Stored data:
>>>>

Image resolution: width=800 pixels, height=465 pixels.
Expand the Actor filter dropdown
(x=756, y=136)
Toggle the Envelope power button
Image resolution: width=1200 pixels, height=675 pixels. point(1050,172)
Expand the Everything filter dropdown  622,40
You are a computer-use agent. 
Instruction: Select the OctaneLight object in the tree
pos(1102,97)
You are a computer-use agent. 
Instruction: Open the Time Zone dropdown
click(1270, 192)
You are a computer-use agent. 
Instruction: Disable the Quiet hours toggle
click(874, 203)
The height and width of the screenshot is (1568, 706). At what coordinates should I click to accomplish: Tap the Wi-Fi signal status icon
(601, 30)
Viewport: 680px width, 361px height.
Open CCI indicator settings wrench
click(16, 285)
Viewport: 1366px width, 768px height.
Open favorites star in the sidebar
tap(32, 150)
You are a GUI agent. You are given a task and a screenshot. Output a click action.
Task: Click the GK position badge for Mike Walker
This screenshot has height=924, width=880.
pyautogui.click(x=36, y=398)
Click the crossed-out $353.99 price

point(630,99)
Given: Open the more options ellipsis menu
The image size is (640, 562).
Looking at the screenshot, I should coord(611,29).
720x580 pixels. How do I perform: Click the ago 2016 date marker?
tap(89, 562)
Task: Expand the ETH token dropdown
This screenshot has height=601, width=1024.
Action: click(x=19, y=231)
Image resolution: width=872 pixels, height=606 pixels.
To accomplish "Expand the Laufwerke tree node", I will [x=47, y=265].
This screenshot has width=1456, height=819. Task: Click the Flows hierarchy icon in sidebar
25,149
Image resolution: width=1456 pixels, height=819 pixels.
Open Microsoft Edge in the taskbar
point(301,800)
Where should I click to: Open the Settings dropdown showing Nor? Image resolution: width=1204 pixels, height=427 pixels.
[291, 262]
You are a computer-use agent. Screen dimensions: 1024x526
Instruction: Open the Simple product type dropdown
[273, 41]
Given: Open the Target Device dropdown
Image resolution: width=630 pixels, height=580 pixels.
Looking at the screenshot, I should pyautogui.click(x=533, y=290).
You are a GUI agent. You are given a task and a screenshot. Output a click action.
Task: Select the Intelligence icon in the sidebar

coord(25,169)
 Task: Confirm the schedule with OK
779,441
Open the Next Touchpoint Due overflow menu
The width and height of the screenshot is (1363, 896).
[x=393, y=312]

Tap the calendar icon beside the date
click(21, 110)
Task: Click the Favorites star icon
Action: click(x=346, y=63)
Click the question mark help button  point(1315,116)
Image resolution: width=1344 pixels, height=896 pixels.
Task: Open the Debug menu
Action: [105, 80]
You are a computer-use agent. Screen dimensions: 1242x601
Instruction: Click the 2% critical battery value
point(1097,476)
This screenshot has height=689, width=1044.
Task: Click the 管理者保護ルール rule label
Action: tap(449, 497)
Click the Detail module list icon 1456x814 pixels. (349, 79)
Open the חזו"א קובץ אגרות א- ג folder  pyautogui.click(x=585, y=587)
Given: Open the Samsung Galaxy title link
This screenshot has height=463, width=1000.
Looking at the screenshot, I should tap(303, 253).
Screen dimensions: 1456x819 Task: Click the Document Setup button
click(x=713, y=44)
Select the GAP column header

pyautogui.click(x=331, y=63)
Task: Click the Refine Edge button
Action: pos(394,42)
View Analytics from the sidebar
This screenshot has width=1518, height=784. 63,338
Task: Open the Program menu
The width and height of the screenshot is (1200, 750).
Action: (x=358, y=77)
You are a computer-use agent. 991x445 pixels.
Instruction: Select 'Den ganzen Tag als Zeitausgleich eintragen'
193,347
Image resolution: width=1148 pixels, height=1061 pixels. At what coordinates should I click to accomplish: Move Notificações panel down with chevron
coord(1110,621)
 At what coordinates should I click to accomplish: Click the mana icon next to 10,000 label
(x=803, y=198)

<<<<

### [INSTRUCTIONS FOR THE TASK]
Copy the records word for word, starting at the line that contains "Image resolution: width=1148" and ending at the last line of the records.

### [EXERCISE RESPONSE]
Image resolution: width=1148 pixels, height=1061 pixels. At what coordinates should I click to accomplish: Move Notificações panel down with chevron
coord(1110,621)
 At what coordinates should I click to accomplish: Click the mana icon next to 10,000 label
(x=803, y=198)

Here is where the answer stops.